I have had the idea of writing a novel composed only of beginnings of novels. The protagonist could be a Reader who is continually interrupted. The Reader buys the new novel A by the author Z. But it is a defective copy, he can’t go beyond the beginning... He returns to the bookshop to have the volume exchanged...

I could write it all in the second person: you, Reader... I could also introduce a young lady, the Other Reader, and a counterfeiter-translator, and an old writer who keeps a diary like this diary...

"Is all this complexity worth my while?" you ask AK, pointedly tapping your watch in a literary sense.

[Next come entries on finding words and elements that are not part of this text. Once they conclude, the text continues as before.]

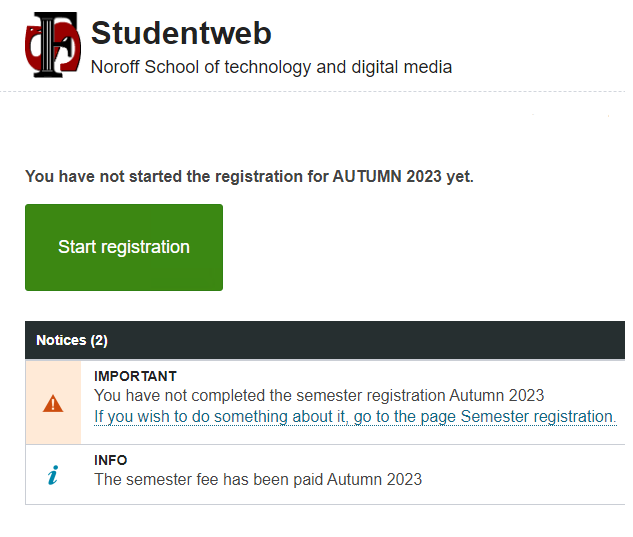Click 'Autumn 2023' in the INFO notice
Viewport: 633px width, 537px height.
pos(374,479)
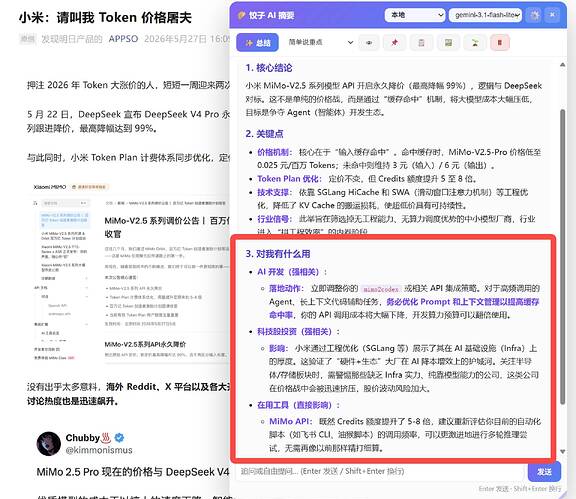Open the 简单说重点 prompt style dropdown
Screen dimensions: 576x499
coord(320,43)
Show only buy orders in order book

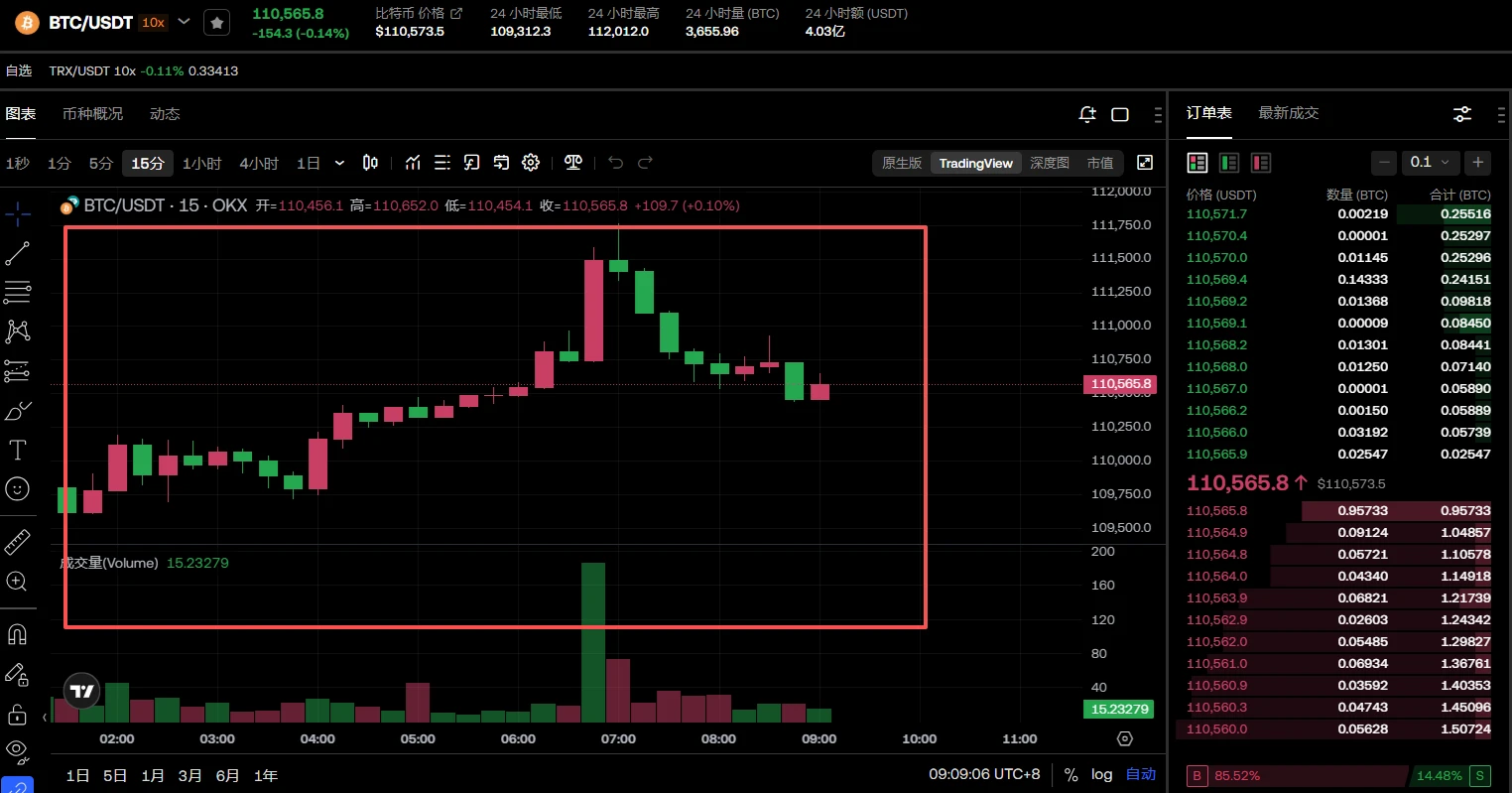point(1229,163)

“Of course it is,” AK says with a degree of confidence you don’t yet share, although you'll admit to being intrigued. “If you are new to Calvino, then you won’t have read anything like it before," he adds. "You’ll be entertained, provoked and encouraged to think from different angles.”

“Well,” you say to yourself, “I suppose that’s enough to give it a try.”

6 comments:

Anonymous said...

Bookshop time. Picked up some Spanish verse and a glance revealed a pattern of esses and ohs trickling down the text's right hand - very pretty. On to Erotic Fiction and alternatives to that dull but well-marketed book. Always money in the old in-and-out. Then to C for Calvino which looks worth a read, is AK on an earner from Waterstones?

A K Haart said...

Roger - an earner? I wish. But Calvino is worth a read if you are looking for something different. He seems to polarize opinion though.

James Higham said...

“Yes,” you say to yourself, “I see that well enough. She and I may in a sense be reading each other, but the other we are reading isn’t the other we are to ourselves.... and so on.”

Heidegger had nothing on you, AKH.

A K Haart said...

James - you should try Calvino!

Sam Vega said...

Next stop: Mr. Palomar!

A K Haart said...

Sam - probably - it's available on Kindle.